意外得到了超出自己想象的收穫,杜如晦精神不由得更加振奮起來,言語之間談吐的興趣也得到了極大的提升。
默默的把剛才得到的一些詳細資訊記在心裡之後,杜如晦接下來又把話題往外引申開來。
反正自己來都來了,那就得抓緊點機會,把一些關鍵問題都問出來,也好給自己做個參考,等日後再慢慢的進行改變。
杜如晦眼珠子呲溜的轉了幾圈之後,腦海中靈光一閃,立馬又想到一個關鍵問題。
“王掌櫃,據我所知兵部當中,下屬有兵司、庫司、駕司和職方司。”
“別的我倒是沒什麼想說的,只是這駕司,在下倒是略微有些關心。”
“我大唐雖然馬匹數量不少,但那都只是日常用來拉貨拉車的駑馬,反倒戰馬似乎數量極少。”

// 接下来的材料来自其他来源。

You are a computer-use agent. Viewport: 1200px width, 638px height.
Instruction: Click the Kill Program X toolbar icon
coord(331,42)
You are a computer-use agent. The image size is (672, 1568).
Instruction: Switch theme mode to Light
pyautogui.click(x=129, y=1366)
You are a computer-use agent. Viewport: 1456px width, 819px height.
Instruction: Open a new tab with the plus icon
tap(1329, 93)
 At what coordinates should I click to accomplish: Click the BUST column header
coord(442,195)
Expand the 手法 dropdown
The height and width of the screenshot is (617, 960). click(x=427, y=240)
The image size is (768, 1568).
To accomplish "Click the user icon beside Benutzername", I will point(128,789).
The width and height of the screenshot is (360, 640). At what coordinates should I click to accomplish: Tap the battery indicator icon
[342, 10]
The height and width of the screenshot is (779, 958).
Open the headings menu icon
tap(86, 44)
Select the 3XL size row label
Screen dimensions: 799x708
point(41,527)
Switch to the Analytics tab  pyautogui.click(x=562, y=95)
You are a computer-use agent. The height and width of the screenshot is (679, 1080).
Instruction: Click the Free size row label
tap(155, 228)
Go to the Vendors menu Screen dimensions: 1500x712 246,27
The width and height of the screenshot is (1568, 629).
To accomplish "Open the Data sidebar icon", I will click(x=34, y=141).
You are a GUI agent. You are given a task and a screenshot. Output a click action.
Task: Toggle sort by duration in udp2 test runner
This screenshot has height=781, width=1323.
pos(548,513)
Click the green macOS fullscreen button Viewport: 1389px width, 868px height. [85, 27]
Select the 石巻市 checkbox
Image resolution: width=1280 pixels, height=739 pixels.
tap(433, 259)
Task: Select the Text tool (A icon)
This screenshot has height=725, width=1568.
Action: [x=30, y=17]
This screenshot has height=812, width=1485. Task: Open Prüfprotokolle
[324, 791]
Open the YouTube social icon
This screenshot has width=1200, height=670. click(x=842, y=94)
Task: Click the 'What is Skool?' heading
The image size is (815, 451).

“你說這戰馬極度缺少的難題,應該怎麼才能妥善解決?”
王辰頓時有些無語的看著他。
“你關心戰馬問題幹什麼,難不成兵部又拜託你幫他們養戰馬?”
杜如晦當即略有些尷尬的擺了擺手。
“怎麼可能,兵部的戰馬和我們尋常用的,拉馬車的駑馬又不一樣,根本就比不了。”
“能夠上戰場的戰馬,也不會需要我們這些普通商人來進行豢養,我就是想接這筆生意,也不可能下放到我們手裡來的。”
王辰攤了攤手。
“既然如此,那你還糾結這個幹什麼,戰馬的來源朝廷自然心中有數,你一個小商人操那麼多心,實在是沒有必要。”
杜如晦撓了撓頭。
“我這不也是心中有所好奇嗎,畢竟按照王兄弟你的分析,頂多一兩年之內我大堂就要和突厥開戰,如果缺了優質戰馬的話,肯定是不行的。”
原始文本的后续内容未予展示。